Dutch UN envoy chased out of Crimea
The Dutch UN special envoy and secretary-general representative Robert Serry, who traveled to Crimea on Wednesday for negotiations, was threatened by armed men and chased away.
"The incident points out how serious the situation has become ", Serry told British tv network ITV before a hasty departure at the airport.
ITV Europe Editor, James Mates, traveled to Simferopol, to find that the Dutch diplomat was forced to take shelter in a coffee shop. On his Twitter account, Mates claims Serry was unharmed, but was being prevented from leaving by some men "in combat fatigues" outside. "Some wear pro Russia black and gold arm band."

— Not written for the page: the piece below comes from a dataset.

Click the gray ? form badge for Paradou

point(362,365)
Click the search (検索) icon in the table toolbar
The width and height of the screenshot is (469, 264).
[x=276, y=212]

— James Mates (@jamesmatesitv) March 5, 2014
Robert Serry was invited to visit a navy commander. "I can only say that I have admiration for the marines. They try to keep the essence and integrity of the country in check."
Shortly after his departure from the marines, unidentified men blocked his car. These men said they had special orders to bring him to the airport. Serry refused. They did not say where the orders came from.
Serry decided to stay in the car and see what happened. "My driver was dragged out of the car, armed people came in. I decided to get out and tried to stop a taxi, but the people who followed me made that impossible."
After some time, Serry walked across the street to a coffee shop. "Meanwhile I tried to make contact with people who would help me, including the press."
He was stuck in the coffee shop for an hour while armed men surrounded the place. After some time, Serry decided to end his mission in Crimea and go to the airport of his own accord, but he was met by angry pro-Russia protesters as he left the coffee shop. Police finally intervened and Serry was able to get into his car amidst a crowd of "Russia Russia" chants from the protesters.
According to the ITV report, the protesters chanted "Crimea is Russian" as well as Russian President Vladimir Putin's name as Serry entered his vehicle.
In an exclusive interview, Serry admits that he "felt sorry for the locals caught up in the crisis" after witnessing how serious the situation in the region is.
Robert Serry has worked for the peace process in the Middle East since 2007. He was the first Dutch ambassador in Ukraine, and worked as crisis manager at NATO until 2005.
Minister of Foreign Affairs, Frans Timmermans, writes on Facebook that he has "respect and admiration" for Robert Serry. "Robert should just be able to do his job there and not be crossed by armed men who obviously can't offer the UN any respect."
Serry is unharmed, and was put on a flight. He arrived safely in the Turkish capital Istanbul, the NOS reports.
"It was an unnerving day", Serry told the NOS after lading in Istanbul. To the question what he was going to be doing in Istanbul, he answered: "I am going to the hotel and sleep in a bit."